Entries for finding text and elements:
※
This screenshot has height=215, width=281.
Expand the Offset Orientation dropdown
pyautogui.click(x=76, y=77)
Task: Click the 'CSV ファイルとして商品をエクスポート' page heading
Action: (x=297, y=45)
※
* **What you should do**:
Output every line of the material above as a numbered list, omitting any blank lines.

* **Response**:
1. This screenshot has height=215, width=281.
2. Expand the Offset Orientation dropdown
3. pyautogui.click(x=76, y=77)
4. Task: Click the 'CSV ファイルとして商品をエクスポート' page heading
5. Action: (x=297, y=45)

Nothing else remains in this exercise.